Sungguh, ironi yang menyayat hati.dalam sistem politik demokrasi. betapa tidak, pejabat yang memiliki harta melimpah pun malah melakukan kenaikan gaji di tengah kondisi ekonomi masyarakat yang sedang terpukul, besaran pendapatan hal tersebut benar-benar menyakiti perasaan rakyat.

Anggota dewan perwakilan rakyat (DPR) mendapatkan tunjangan rumah senilai Rp 50 juta per bulan, sehingga total gaji dan tunjangan mereka menjadi lebih dari Rp 100 juta per bulan. Di tengah berbagai gejolak ekonomi yang dihadapi saat ini. 

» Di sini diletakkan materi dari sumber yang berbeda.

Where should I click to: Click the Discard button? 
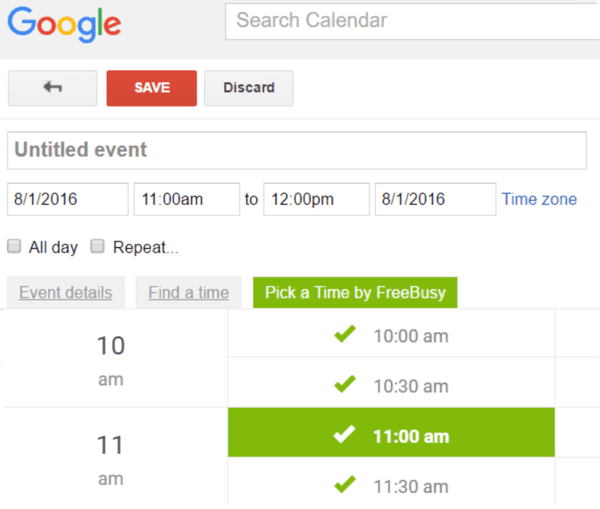pyautogui.click(x=248, y=88)
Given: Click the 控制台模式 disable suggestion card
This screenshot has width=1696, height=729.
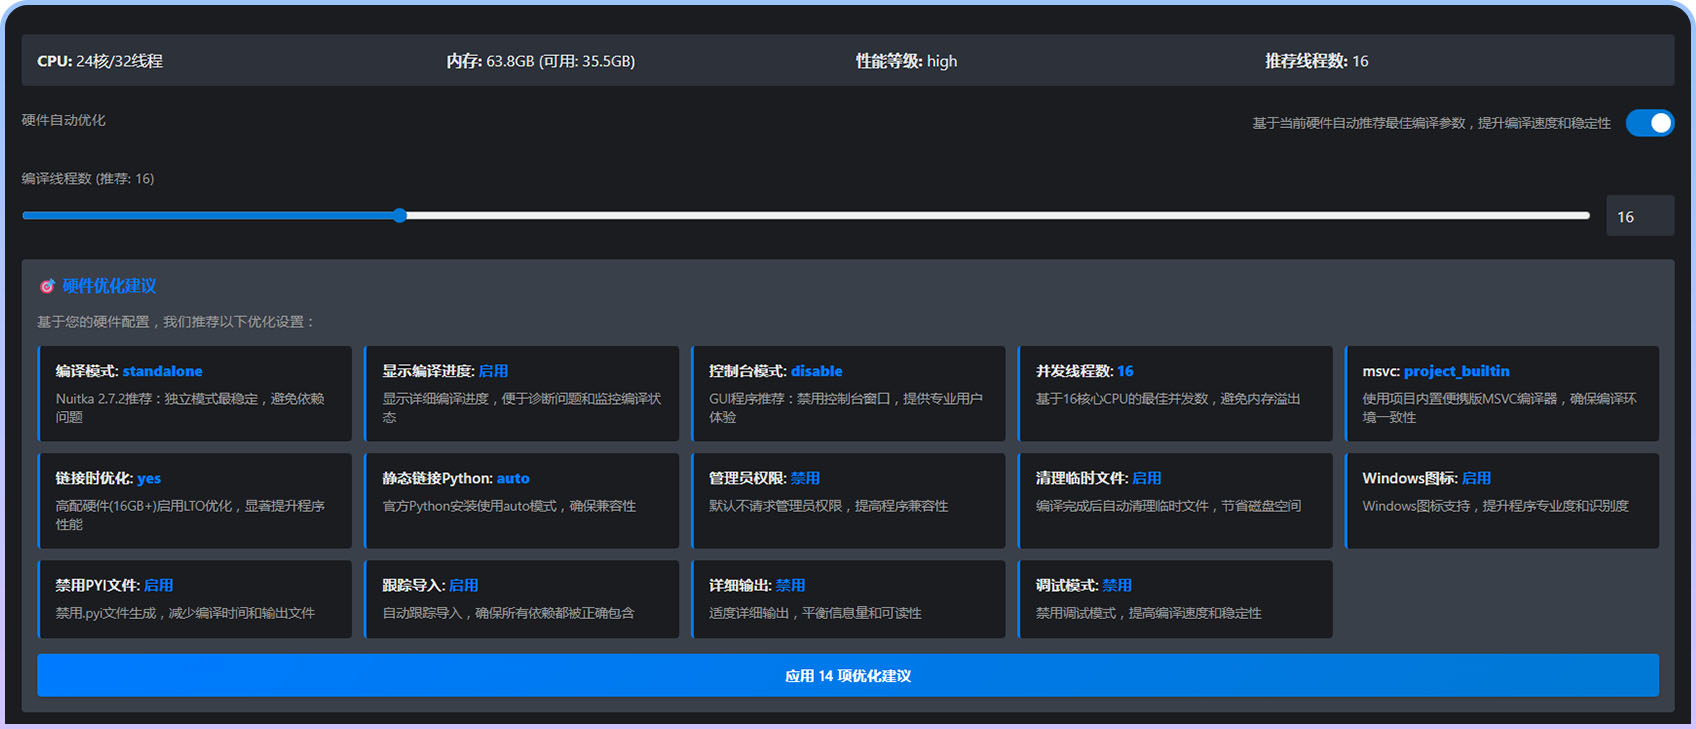Looking at the screenshot, I should [848, 394].
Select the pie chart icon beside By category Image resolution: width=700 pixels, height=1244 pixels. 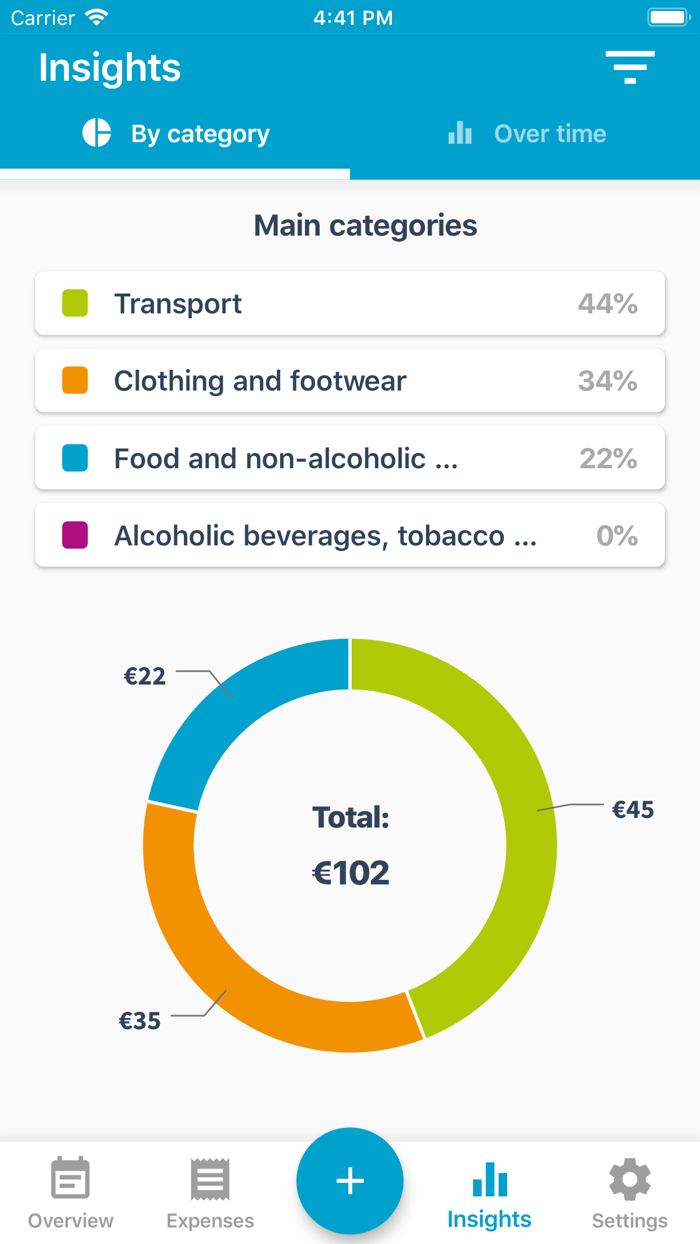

Achmad Nur Hidayat menjelaskan, "kenaikan pendapatan tersebut tidak sensitif kepada kondisi ekonomi masyarakat yang sedang terpukul, sungguh ini menyakiti perasaan masyarakat secara umumnya." Dalam program BeritaSatu (Rabu 20/82025).

Saat ini, masyarakat Tengah dihadapi oleh gelombang pemutusan hubungan kerja (PHK) massal, hingga lonjakan tarif pajak bumi dan bangunan (PBB) di sejumlah daerah di Indonesia.

Bahwa kesenjangan adalah keniscayaan dalam sistem demokrasi kapitalisme, politik transaksional adalah keniscayaan, karena materi adalah tujuannya. Bahkan merekalah yang menentukan besaran anggaran untuk kepentingan mereka sendiri. Hal tersebut terlihat dari sejumlah pendukungnya yang mulai ditempatkan di jajaran petinggi BUMN. 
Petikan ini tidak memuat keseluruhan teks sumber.